# Start of DATA

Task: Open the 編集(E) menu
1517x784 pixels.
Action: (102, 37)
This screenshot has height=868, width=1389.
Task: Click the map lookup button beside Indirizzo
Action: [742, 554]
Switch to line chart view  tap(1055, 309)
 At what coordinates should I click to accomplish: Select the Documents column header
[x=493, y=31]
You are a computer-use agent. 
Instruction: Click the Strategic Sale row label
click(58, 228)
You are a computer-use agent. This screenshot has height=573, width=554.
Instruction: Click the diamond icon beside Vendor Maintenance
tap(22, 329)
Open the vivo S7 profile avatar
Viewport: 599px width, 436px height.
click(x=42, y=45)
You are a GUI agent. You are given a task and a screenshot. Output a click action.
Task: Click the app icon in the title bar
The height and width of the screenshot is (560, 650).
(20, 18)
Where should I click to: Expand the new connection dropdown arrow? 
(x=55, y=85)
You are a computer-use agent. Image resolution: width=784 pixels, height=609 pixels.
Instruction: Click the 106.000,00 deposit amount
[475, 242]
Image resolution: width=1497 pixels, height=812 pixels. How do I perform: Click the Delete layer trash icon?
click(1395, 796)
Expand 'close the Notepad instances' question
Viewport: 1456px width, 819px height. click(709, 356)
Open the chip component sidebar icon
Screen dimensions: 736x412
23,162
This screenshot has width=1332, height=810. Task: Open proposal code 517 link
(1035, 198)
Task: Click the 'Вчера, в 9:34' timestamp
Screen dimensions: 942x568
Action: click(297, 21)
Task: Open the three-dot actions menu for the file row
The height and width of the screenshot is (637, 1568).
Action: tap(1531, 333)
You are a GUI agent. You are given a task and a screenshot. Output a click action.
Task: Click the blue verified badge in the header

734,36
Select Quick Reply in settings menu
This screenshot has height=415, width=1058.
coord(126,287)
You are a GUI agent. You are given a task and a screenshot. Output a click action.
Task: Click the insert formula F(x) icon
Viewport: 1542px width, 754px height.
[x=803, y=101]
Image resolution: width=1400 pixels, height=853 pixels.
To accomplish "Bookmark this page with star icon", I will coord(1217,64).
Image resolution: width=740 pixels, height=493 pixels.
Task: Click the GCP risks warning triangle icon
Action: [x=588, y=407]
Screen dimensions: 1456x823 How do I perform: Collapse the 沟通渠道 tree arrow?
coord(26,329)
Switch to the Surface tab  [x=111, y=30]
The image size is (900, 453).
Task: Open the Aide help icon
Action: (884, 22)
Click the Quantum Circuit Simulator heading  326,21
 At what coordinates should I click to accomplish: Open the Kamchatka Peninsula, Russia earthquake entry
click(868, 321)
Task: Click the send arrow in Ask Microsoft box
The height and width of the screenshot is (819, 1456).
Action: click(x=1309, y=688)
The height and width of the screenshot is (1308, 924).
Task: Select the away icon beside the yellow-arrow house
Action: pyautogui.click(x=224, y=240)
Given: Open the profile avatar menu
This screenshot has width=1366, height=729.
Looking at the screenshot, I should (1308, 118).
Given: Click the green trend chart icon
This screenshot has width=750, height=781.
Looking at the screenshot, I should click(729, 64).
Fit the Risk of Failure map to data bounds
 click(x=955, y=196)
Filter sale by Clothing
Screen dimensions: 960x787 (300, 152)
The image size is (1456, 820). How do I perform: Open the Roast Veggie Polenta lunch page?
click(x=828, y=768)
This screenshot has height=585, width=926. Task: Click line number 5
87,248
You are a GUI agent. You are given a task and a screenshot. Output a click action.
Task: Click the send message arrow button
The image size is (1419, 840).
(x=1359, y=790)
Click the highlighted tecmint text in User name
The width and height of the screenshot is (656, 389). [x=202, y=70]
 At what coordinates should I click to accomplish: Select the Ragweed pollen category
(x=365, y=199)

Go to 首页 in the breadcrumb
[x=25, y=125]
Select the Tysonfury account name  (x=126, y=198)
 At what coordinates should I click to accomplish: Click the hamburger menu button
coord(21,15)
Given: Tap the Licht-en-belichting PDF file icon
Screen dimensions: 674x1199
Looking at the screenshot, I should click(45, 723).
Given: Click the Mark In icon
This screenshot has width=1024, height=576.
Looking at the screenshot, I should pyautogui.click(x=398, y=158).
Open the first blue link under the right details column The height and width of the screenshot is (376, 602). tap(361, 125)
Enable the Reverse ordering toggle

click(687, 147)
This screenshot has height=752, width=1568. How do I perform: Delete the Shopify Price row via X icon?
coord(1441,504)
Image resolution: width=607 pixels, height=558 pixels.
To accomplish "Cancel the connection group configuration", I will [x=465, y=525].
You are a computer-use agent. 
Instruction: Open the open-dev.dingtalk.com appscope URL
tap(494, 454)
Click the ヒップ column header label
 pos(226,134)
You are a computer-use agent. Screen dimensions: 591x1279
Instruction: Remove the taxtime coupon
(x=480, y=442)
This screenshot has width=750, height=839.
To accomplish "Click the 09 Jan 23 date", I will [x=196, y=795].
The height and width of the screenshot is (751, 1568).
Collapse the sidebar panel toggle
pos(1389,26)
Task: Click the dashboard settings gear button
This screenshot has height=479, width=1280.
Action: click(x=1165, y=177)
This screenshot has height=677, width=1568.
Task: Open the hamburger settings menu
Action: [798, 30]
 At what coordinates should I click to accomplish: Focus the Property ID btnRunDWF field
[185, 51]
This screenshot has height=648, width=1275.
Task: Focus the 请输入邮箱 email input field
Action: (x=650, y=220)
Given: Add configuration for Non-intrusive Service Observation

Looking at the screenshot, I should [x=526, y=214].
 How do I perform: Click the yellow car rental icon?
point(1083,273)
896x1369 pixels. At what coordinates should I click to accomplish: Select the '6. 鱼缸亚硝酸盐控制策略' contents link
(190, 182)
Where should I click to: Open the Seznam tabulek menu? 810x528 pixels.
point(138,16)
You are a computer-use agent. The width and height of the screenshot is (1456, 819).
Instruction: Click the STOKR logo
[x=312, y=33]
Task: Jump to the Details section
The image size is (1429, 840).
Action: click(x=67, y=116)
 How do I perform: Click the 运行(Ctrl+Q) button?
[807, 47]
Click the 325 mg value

# End of DATA

→ GIVEN REQUEST
Rewrite all of the lines above, changing each "computer-use agent" to "screen-control agent" and leaving everything else unchanged.

→ ANSWER
Task: Open the 編集(E) menu
1517x784 pixels.
Action: (102, 37)
This screenshot has height=868, width=1389.
Task: Click the map lookup button beside Indirizzo
Action: [742, 554]
Switch to line chart view  tap(1055, 309)
 At what coordinates should I click to accomplish: Select the Documents column header
[x=493, y=31]
You are a screen-control agent. 
Instruction: Click the Strategic Sale row label
click(58, 228)
You are a screen-control agent. This screenshot has height=573, width=554.
Instruction: Click the diamond icon beside Vendor Maintenance
tap(22, 329)
Open the vivo S7 profile avatar
Viewport: 599px width, 436px height.
click(x=42, y=45)
You are a GUI agent. You are given a task and a screenshot. Output a click action.
Task: Click the app icon in the title bar
The height and width of the screenshot is (560, 650).
(20, 18)
Where should I click to: Expand the new connection dropdown arrow? 
(x=55, y=85)
You are a screen-control agent. Image resolution: width=784 pixels, height=609 pixels.
Instruction: Click the 106.000,00 deposit amount
[475, 242]
Image resolution: width=1497 pixels, height=812 pixels. How do I perform: Click the Delete layer trash icon?
click(1395, 796)
Expand 'close the Notepad instances' question
Viewport: 1456px width, 819px height. click(709, 356)
Open the chip component sidebar icon
Screen dimensions: 736x412
23,162
This screenshot has width=1332, height=810. Task: Open proposal code 517 link
(1035, 198)
Task: Click the 'Вчера, в 9:34' timestamp
Screen dimensions: 942x568
Action: click(297, 21)
Task: Open the three-dot actions menu for the file row
The height and width of the screenshot is (637, 1568).
Action: tap(1531, 333)
You are a GUI agent. You are given a task and a screenshot. Output a click action.
Task: Click the blue verified badge in the header

734,36
Select Quick Reply in settings menu
This screenshot has height=415, width=1058.
coord(126,287)
You are a GUI agent. You are given a task and a screenshot. Output a click action.
Task: Click the insert formula F(x) icon
Viewport: 1542px width, 754px height.
[x=803, y=101]
Image resolution: width=1400 pixels, height=853 pixels.
To accomplish "Bookmark this page with star icon", I will coord(1217,64).
Image resolution: width=740 pixels, height=493 pixels.
Task: Click the GCP risks warning triangle icon
Action: [x=588, y=407]
Screen dimensions: 1456x823 How do I perform: Collapse the 沟通渠道 tree arrow?
coord(26,329)
Switch to the Surface tab  [x=111, y=30]
The image size is (900, 453).
Task: Open the Aide help icon
Action: (884, 22)
Click the Quantum Circuit Simulator heading  326,21
 At what coordinates should I click to accomplish: Open the Kamchatka Peninsula, Russia earthquake entry
click(868, 321)
Task: Click the send arrow in Ask Microsoft box
The height and width of the screenshot is (819, 1456).
Action: click(x=1309, y=688)
The height and width of the screenshot is (1308, 924).
Task: Select the away icon beside the yellow-arrow house
Action: pyautogui.click(x=224, y=240)
Given: Open the profile avatar menu
This screenshot has width=1366, height=729.
Looking at the screenshot, I should (1308, 118).
Given: Click the green trend chart icon
This screenshot has width=750, height=781.
Looking at the screenshot, I should click(729, 64).
Fit the Risk of Failure map to data bounds
 click(x=955, y=196)
Filter sale by Clothing
Screen dimensions: 960x787 (300, 152)
The image size is (1456, 820). How do I perform: Open the Roast Veggie Polenta lunch page?
click(x=828, y=768)
This screenshot has height=585, width=926. Task: Click line number 5
87,248
You are a GUI agent. You are given a task and a screenshot. Output a click action.
Task: Click the send message arrow button
The image size is (1419, 840).
(x=1359, y=790)
Click the highlighted tecmint text in User name
The width and height of the screenshot is (656, 389). [x=202, y=70]
 At what coordinates should I click to accomplish: Select the Ragweed pollen category
(x=365, y=199)

Go to 首页 in the breadcrumb
[x=25, y=125]
Select the Tysonfury account name  (x=126, y=198)
 At what coordinates should I click to accomplish: Click the hamburger menu button
coord(21,15)
Given: Tap the Licht-en-belichting PDF file icon
Screen dimensions: 674x1199
Looking at the screenshot, I should click(45, 723).
Given: Click the Mark In icon
This screenshot has width=1024, height=576.
Looking at the screenshot, I should pyautogui.click(x=398, y=158).
Open the first blue link under the right details column The height and width of the screenshot is (376, 602). tap(361, 125)
Enable the Reverse ordering toggle

click(687, 147)
This screenshot has height=752, width=1568. How do I perform: Delete the Shopify Price row via X icon?
coord(1441,504)
Image resolution: width=607 pixels, height=558 pixels.
To accomplish "Cancel the connection group configuration", I will [x=465, y=525].
You are a screen-control agent. 
Instruction: Open the open-dev.dingtalk.com appscope URL
tap(494, 454)
Click the ヒップ column header label
 pos(226,134)
You are a screen-control agent. Screen dimensions: 591x1279
Instruction: Remove the taxtime coupon
(x=480, y=442)
This screenshot has width=750, height=839.
To accomplish "Click the 09 Jan 23 date", I will [x=196, y=795].
The height and width of the screenshot is (751, 1568).
Collapse the sidebar panel toggle
pos(1389,26)
Task: Click the dashboard settings gear button
This screenshot has height=479, width=1280.
Action: click(x=1165, y=177)
This screenshot has height=677, width=1568.
Task: Open the hamburger settings menu
Action: [798, 30]
 At what coordinates should I click to accomplish: Focus the Property ID btnRunDWF field
[185, 51]
This screenshot has height=648, width=1275.
Task: Focus the 请输入邮箱 email input field
Action: (x=650, y=220)
Given: Add configuration for Non-intrusive Service Observation

Looking at the screenshot, I should [x=526, y=214].
 How do I perform: Click the yellow car rental icon?
point(1083,273)
896x1369 pixels. At what coordinates should I click to accomplish: Select the '6. 鱼缸亚硝酸盐控制策略' contents link
(190, 182)
Where should I click to: Open the Seznam tabulek menu? 810x528 pixels.
point(138,16)
You are a screen-control agent. The width and height of the screenshot is (1456, 819).
Instruction: Click the STOKR logo
[x=312, y=33]
Task: Jump to the Details section
The image size is (1429, 840).
Action: click(x=67, y=116)
 How do I perform: Click the 运行(Ctrl+Q) button?
[807, 47]
Click the 325 mg value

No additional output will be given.